Bill and Penni Heritage, owners of William Heritage Winery in Mullica Hill, met Pavlis by accident. When the Heritages took over the family farm in the mid-1990s, they discovered the pitfalls of the produce business. “We’d grown peaches and apples for five generations, but selling produce wasn’t as profitable as it once was,” says Bill Heritage. “It was a death sentence for us.”

The couple attended a fruit-growing convention in Hershey, Pennsylvania. “The last program on the schedule was called, ‘Have You Ever Thought About Growing Wine Grapes?’” says Heritage. With an extra hour on their hands, they wandered into the talk. It was facilitated in part by Pavlis, who went around the room asking farmers what they grew.

“When I told him about our orchards, he said, ‘That’s perfect. Every vineyard in Europe had an orchard with peaches and apples,’” recalls Heritage. 

Pavlis remembers those early days of talking wine with the Heritages, too. “I said, ‘Do you know there’s a direct correlation between growing apples and peaches and vinifera grapes? You pick apples in the fall. Peaches die at the same temperature in the wintertime as vinifera grapes do, and they have frost problems just like vinifera. I don’t even need to look at your place. Grow vinifera.’”

“We decided to purchase an acre’s worth of vines and try it,” says Heritage. “We’re growers; that’s what we do.”

Pavlis was already well respected by local blueberry farmers, which made him a more trustworthy source than, say, a wine consultant from California. “It costs $10,000 an acre [to plant grapevines], so you better do it right,” says Heritage. “Gary, he never took that lightly.
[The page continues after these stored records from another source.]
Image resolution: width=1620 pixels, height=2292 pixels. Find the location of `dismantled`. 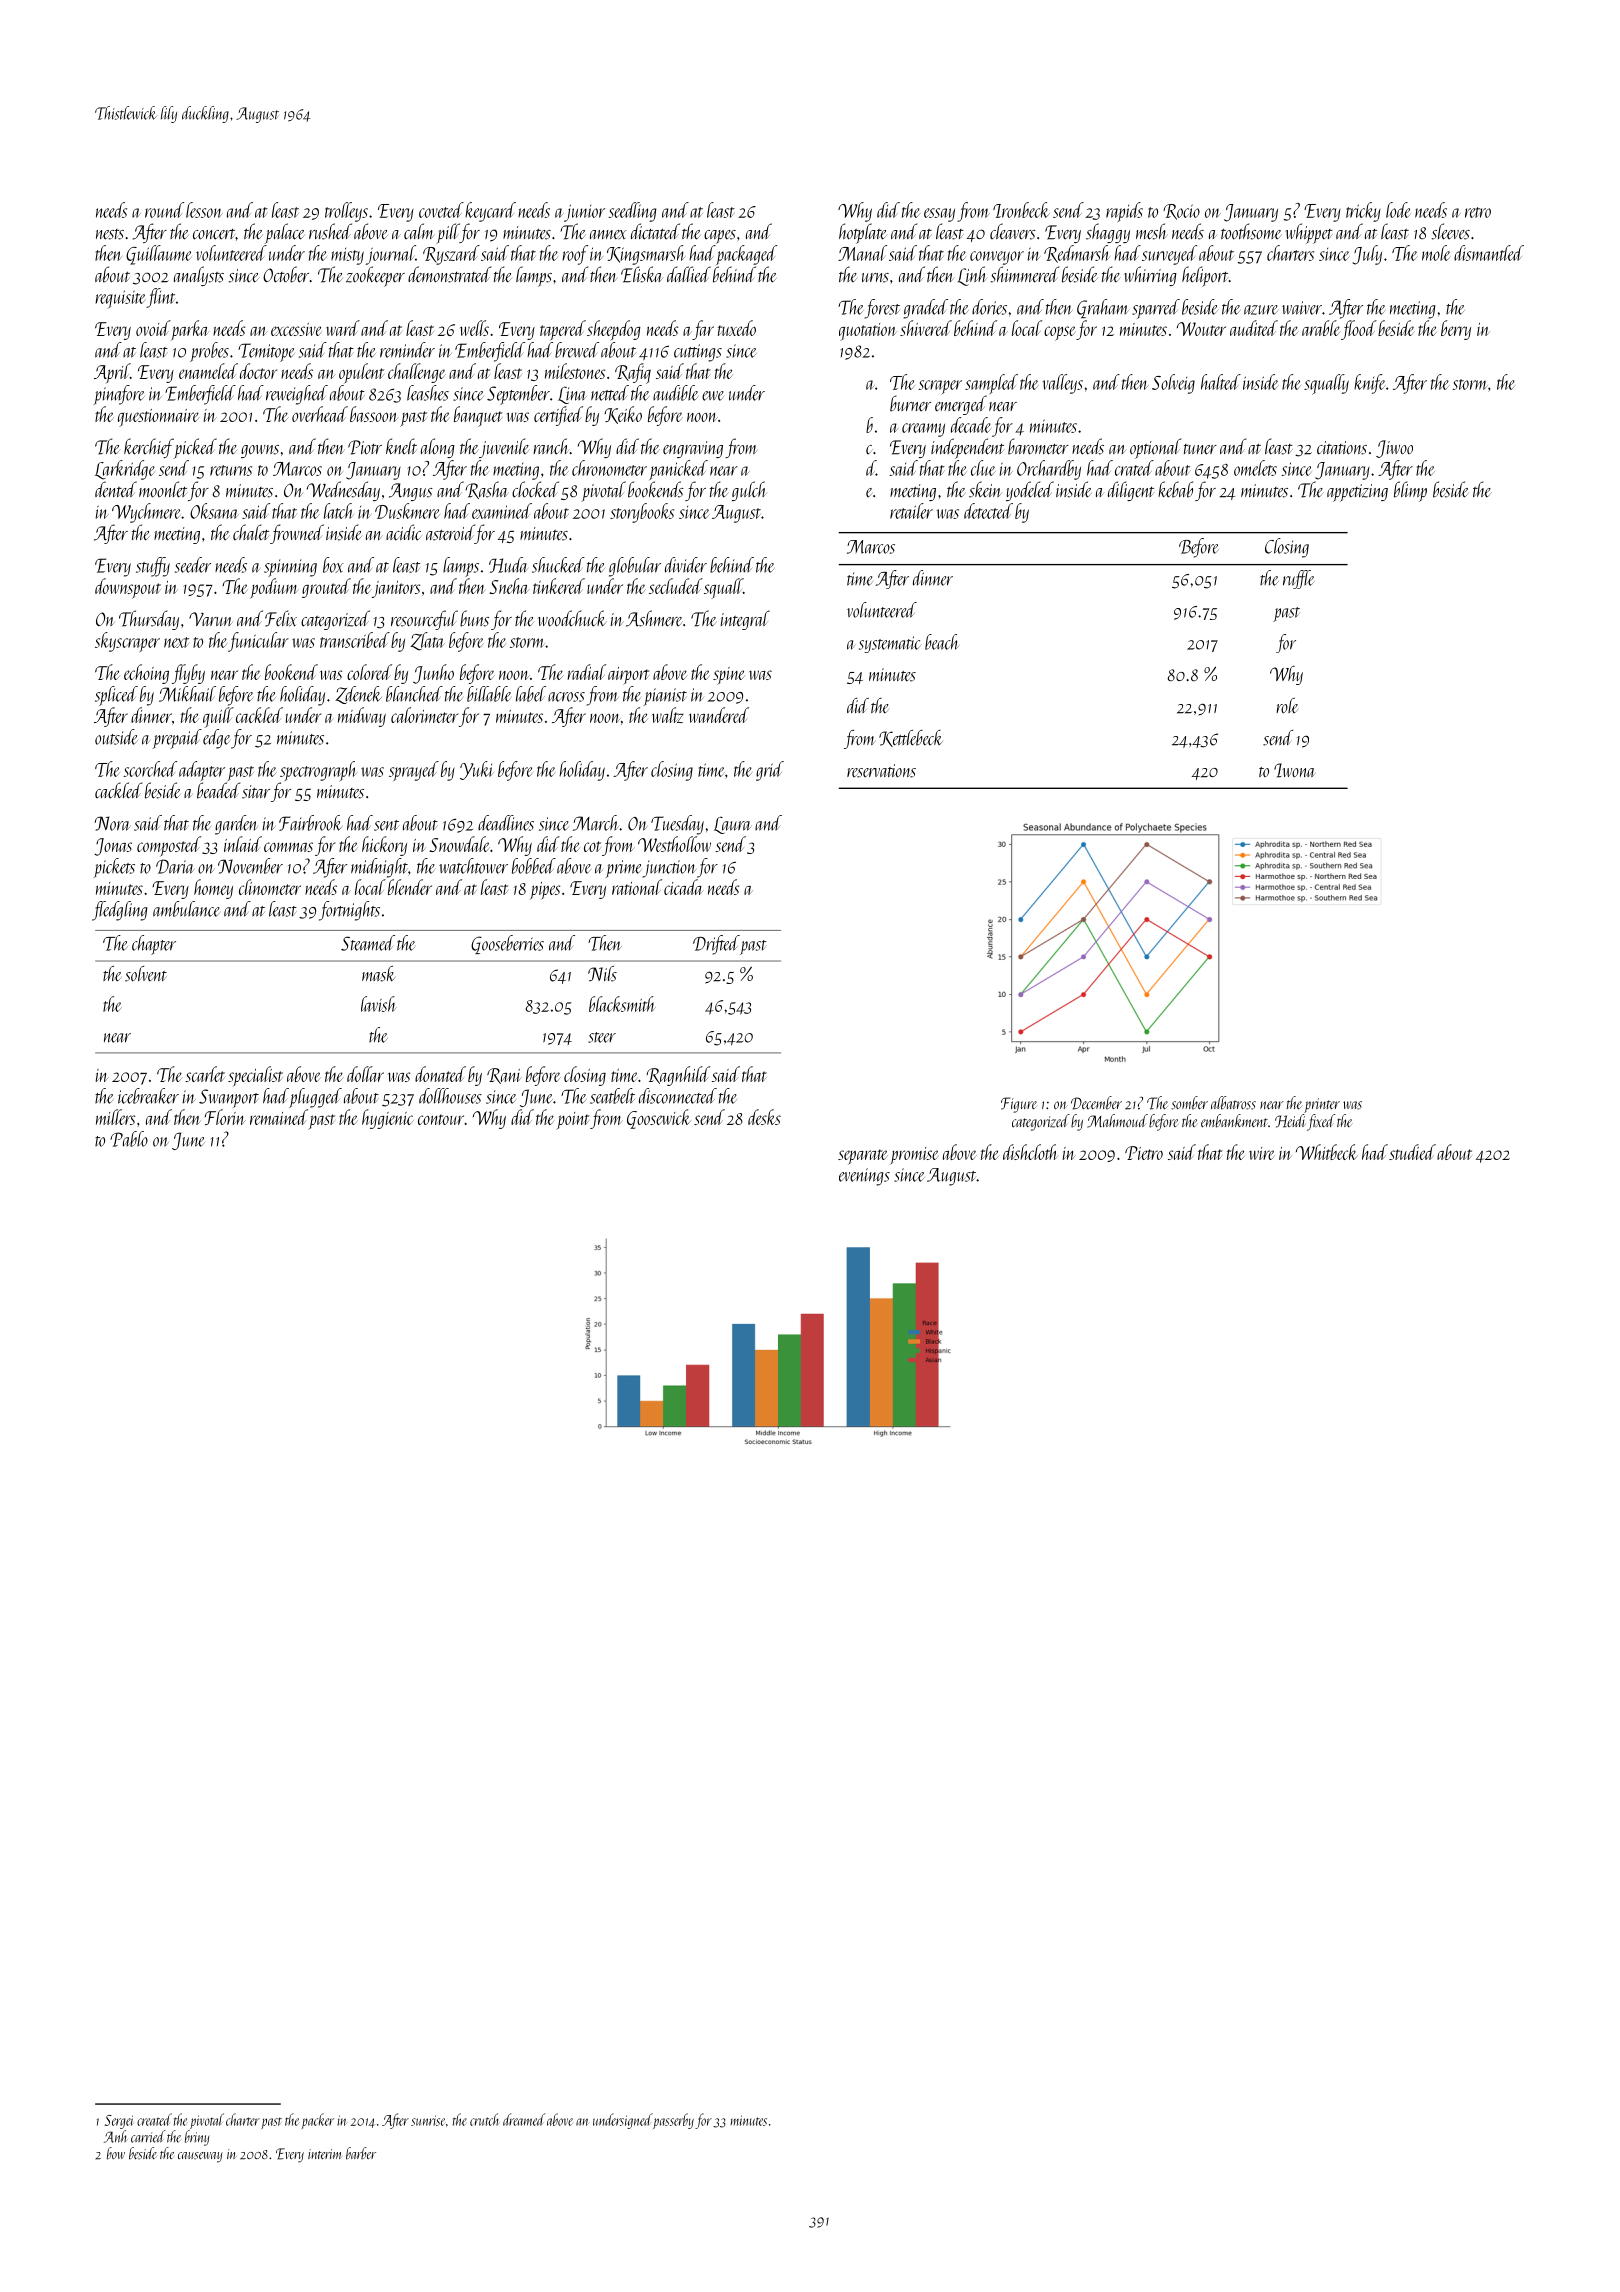

dismantled is located at coordinates (1489, 253).
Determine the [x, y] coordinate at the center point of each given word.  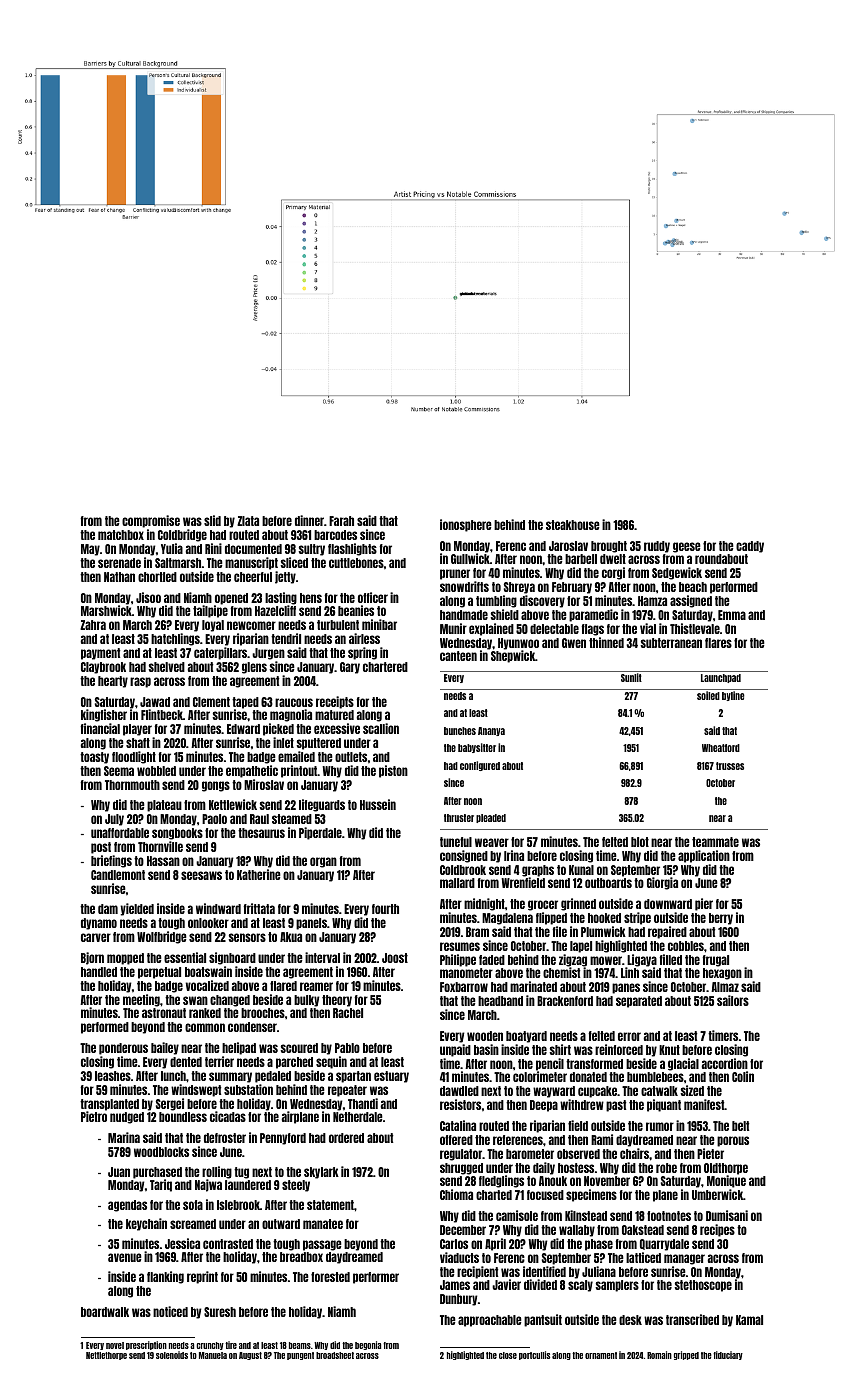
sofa [193, 1205]
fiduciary [728, 1355]
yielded [137, 909]
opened [231, 599]
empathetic [252, 771]
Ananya [491, 731]
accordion [725, 1063]
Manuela [213, 1355]
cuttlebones [356, 563]
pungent [300, 1356]
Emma [732, 615]
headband [500, 1001]
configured [480, 766]
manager [684, 1259]
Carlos [454, 1244]
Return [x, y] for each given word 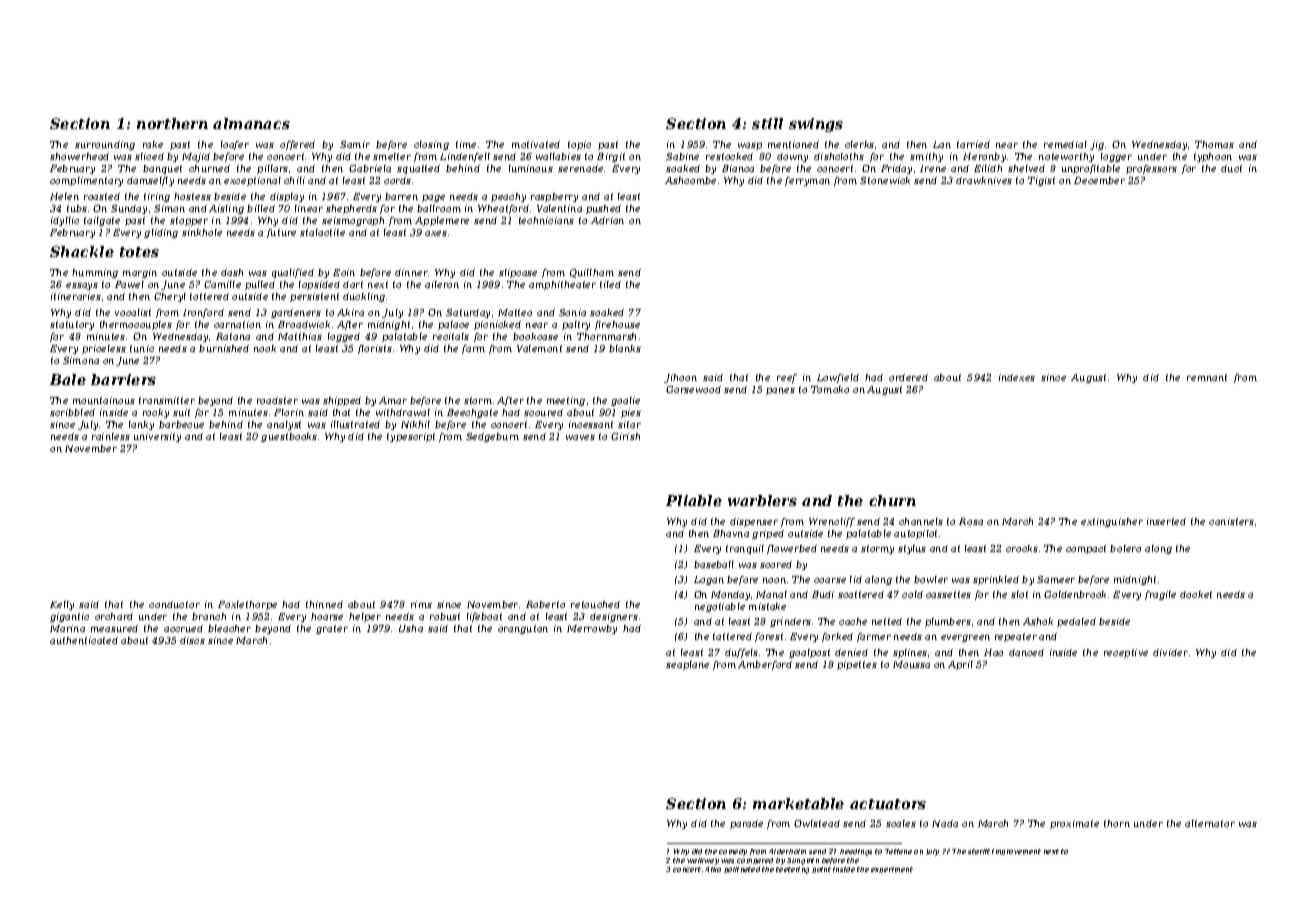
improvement [1016, 852]
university [157, 437]
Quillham [592, 273]
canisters [1231, 521]
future [281, 233]
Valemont [539, 348]
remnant [1207, 377]
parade [746, 824]
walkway [703, 861]
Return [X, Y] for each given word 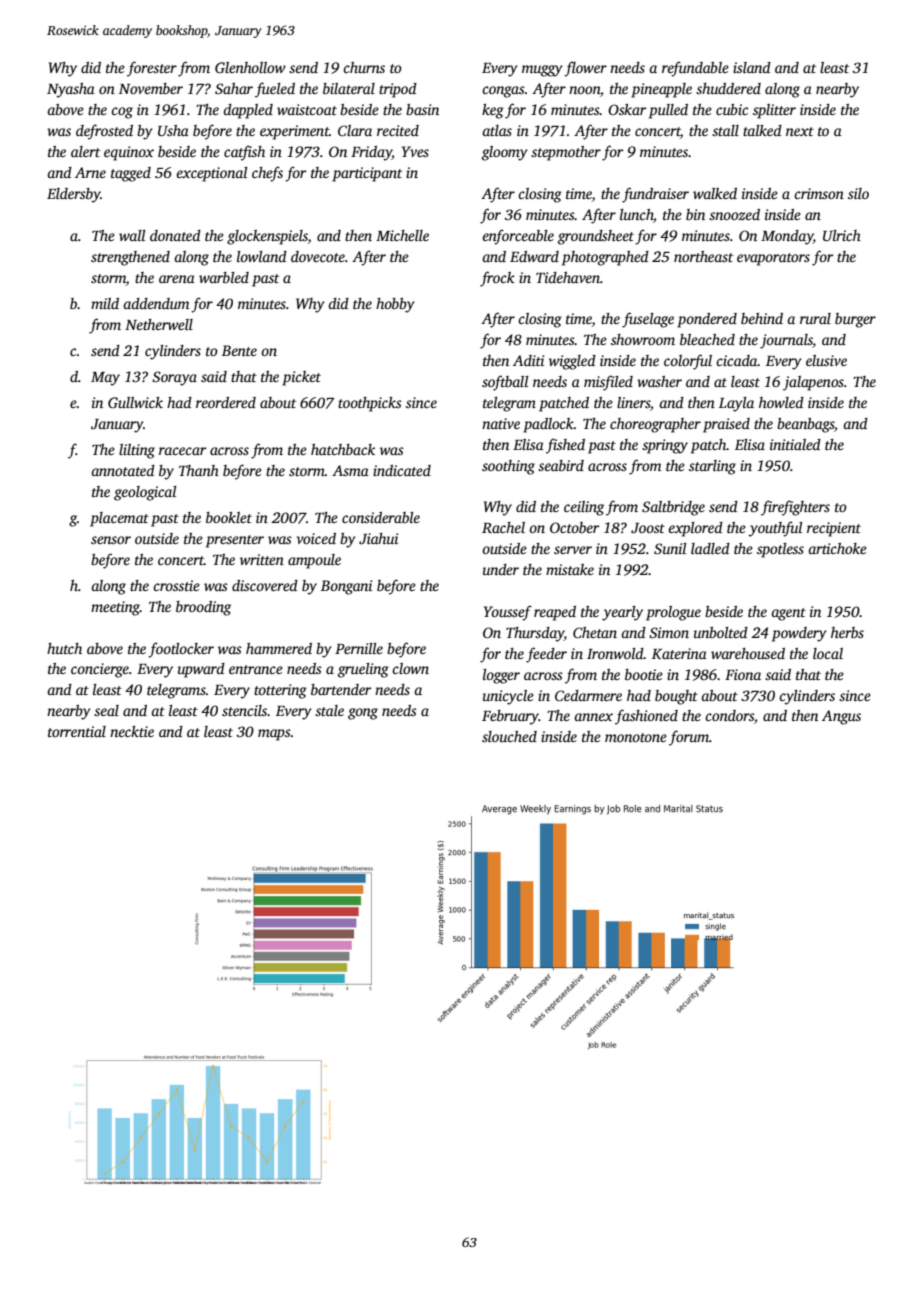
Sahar [234, 88]
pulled [668, 111]
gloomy [505, 153]
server [573, 550]
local [828, 653]
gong [363, 714]
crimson [819, 193]
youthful [775, 529]
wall [132, 235]
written [262, 559]
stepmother [566, 153]
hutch [64, 648]
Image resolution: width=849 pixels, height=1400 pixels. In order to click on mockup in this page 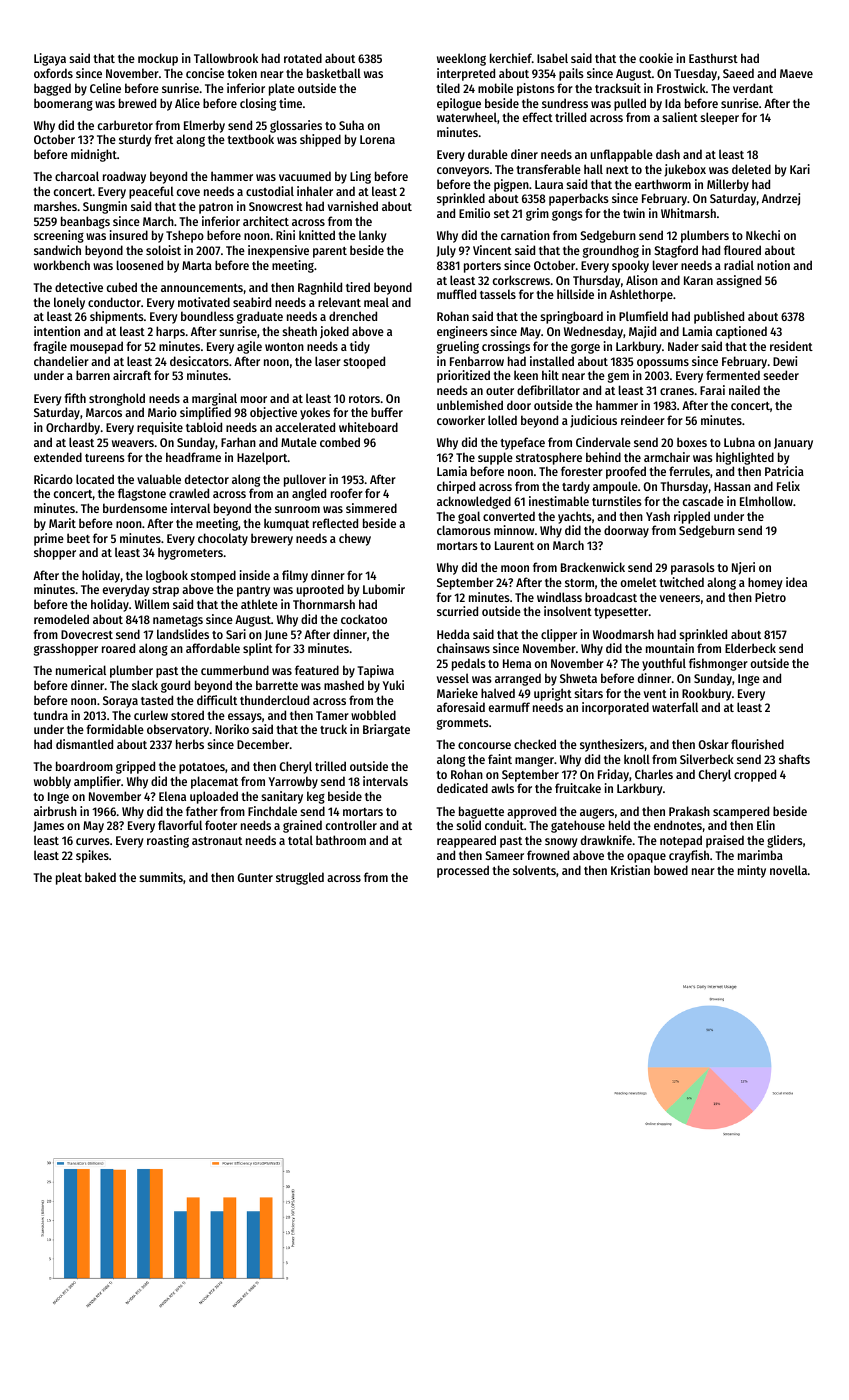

He knew that was a big responsibility.”

While apple and peach trees thrive in the same type of sandy soils that grapevines do, there’s still a steep learning curve when it comes time to make the leap. “There was no time to go to school or UC Davis [home to a renowned winemaking program],” says Heritage. “So we bought The Mid-Atlantic Winegrape Grower’s Guide [by Tony K. Wolf], and that’s what we started with.”

Pavlis was also there to give support. “He did it in a pretty responsible way. He didn’t just say, ‘Go home and plant the grapes,’” says Heritage. “You need to look at individual properties, match the type of grape with its soil.”

Heritage Vineyards (now William Heritage Winery) opened in 2002, becoming the first winery in Gloucester County. “We’ve been able to continue the farming on the next generation,” says Heritage, whose sons, Richard and Erik, are already committed to the family’s farming legacy.

Many New Jersey wineries share a similar story. Unionville Vineyards in Ringoes was originally a peach orchard and then grew grain for horses. The land was purchased in 1980 with the goal of saving the farm; the winery opened to the public in 1993. Hawk Haven Winery in Rio Grande (Cape May County) was a family dairy and produce farm. In 1997, the first vineyard was planted. Today, Hawk Haven produces about 5,000 cases a year and hosts the popular Hawktoberfest wine festival each fall.

The Farm Winery Act may have allowed Jersey farmers to rewrite their future, but Pavlis is the one who helped them put their wineries on the map. “[Gary] has no doubt helped save New Jersey farms,” says Heritage. “It saved us.”

Pavlis isn’t slowing down anytime soon, and he doesn’t expect the Jersey wine scene to, either. “There’s a lot of untapped potential all through New Jersey that’s great for grapes—in Cumberland, Salem and Cape May counties, as well as up in Long Valley,” he says. “There’s no reason why we can’t have 200 wineries.”